Vacation traveling supported by Ickes

Washington (UP) –
Secretary of the Interior Harold L. Ickes urged today that Americans profit by the experience of other warring nations and continue vacation traveling “as an aid in the promotion of national health and morale.”

Mr. Ickes said that other nations – Britain, Canada and Germany in particular – had:

…learned early in the war that too long hours at high pressure work resulted in decreased production.


Priorities to rule seats on airliners

Washington (UP) –
Brig. Gen. Donald R. Connolly, military director of civil aviation, today established priorities governing use of seats and cargo space on regularly-established commercial airlines.
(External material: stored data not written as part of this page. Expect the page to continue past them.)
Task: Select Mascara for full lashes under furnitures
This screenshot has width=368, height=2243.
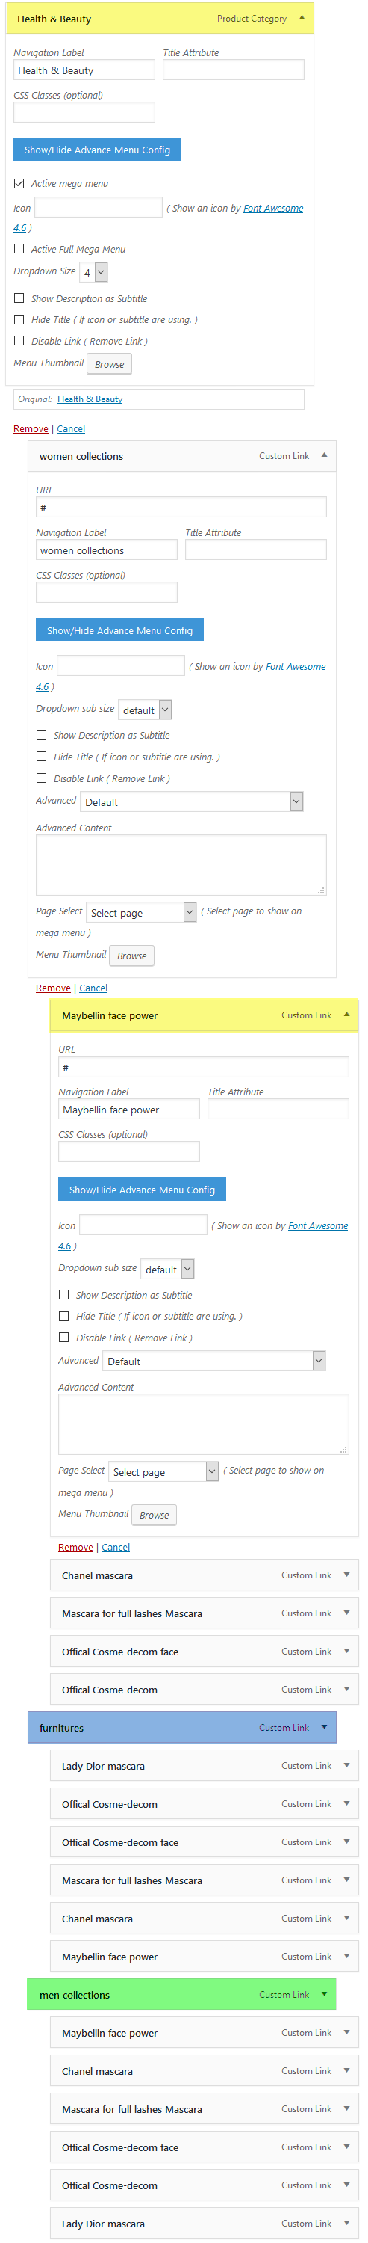Action: coord(204,1880)
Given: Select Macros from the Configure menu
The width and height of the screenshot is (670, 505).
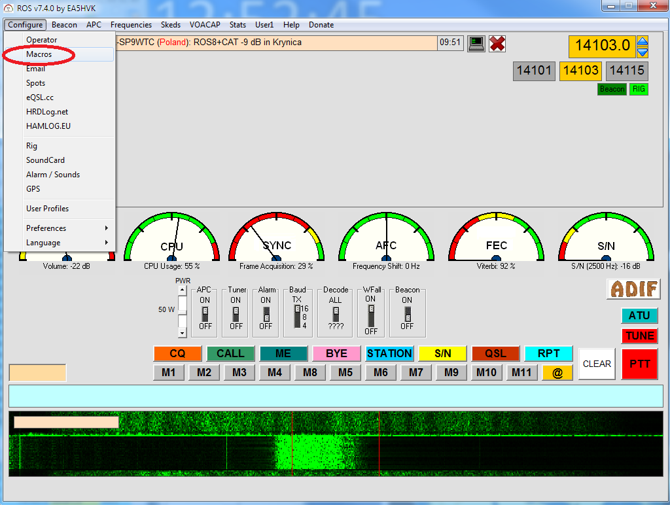Looking at the screenshot, I should 39,54.
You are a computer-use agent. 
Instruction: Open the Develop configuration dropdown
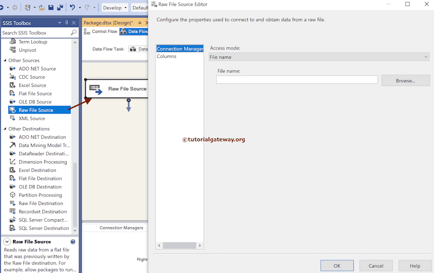click(114, 8)
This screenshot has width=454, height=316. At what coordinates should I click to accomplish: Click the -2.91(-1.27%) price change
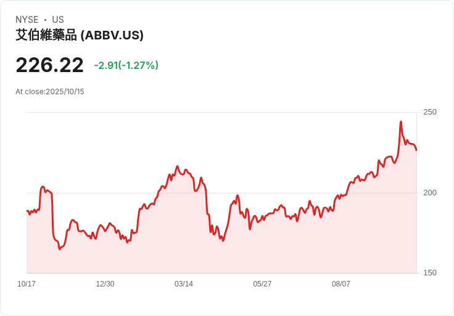(x=126, y=65)
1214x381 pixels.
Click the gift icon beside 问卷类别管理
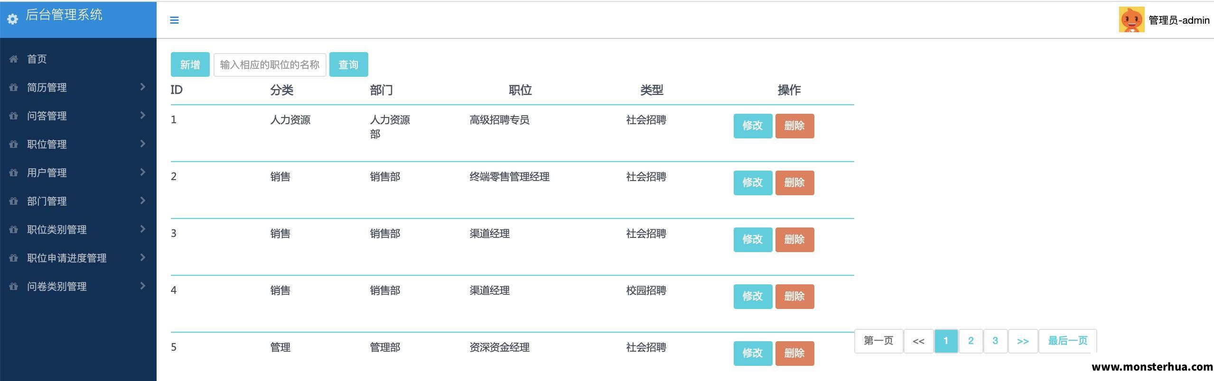click(x=13, y=286)
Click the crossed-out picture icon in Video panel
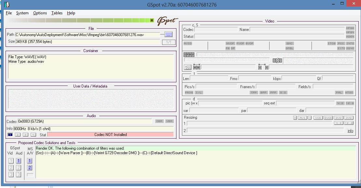 point(187,67)
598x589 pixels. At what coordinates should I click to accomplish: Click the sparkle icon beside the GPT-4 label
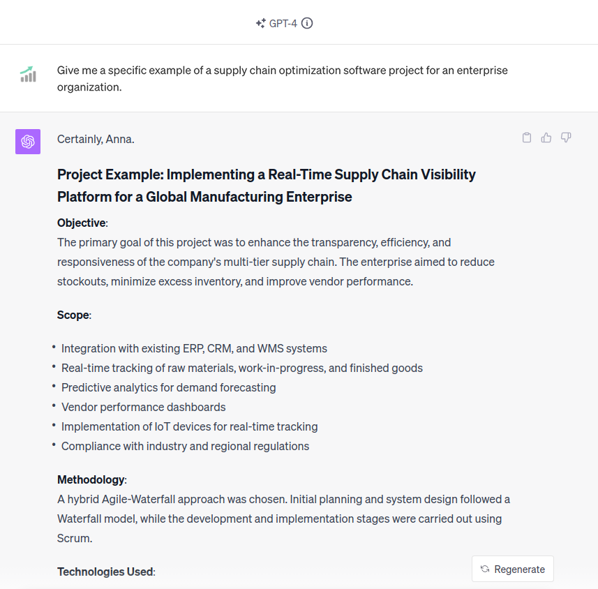click(259, 23)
The War Department said reservations will be made through irregularly-established agencies but that seats will be assigned:

…only after those that may be required for official use have been billed.

Communications seizure bill passed by Congress

Washington (UP) –
The Senate today passed a House bill granting the President seizure and control powers over the nation’s telephone, telegraph and cable facilities, after defeating a limiting amendment sponsored by Senator Robert A. Taft (R-OH).

The measure now goes to the White House for Mr. Roosevelt’s signature.

Action came on a voice vote after Chairman Burton K. Wheeler (D-MT) of the Interstate Commerce Committee assured the Senate no permanent governmental communications control was contemplated.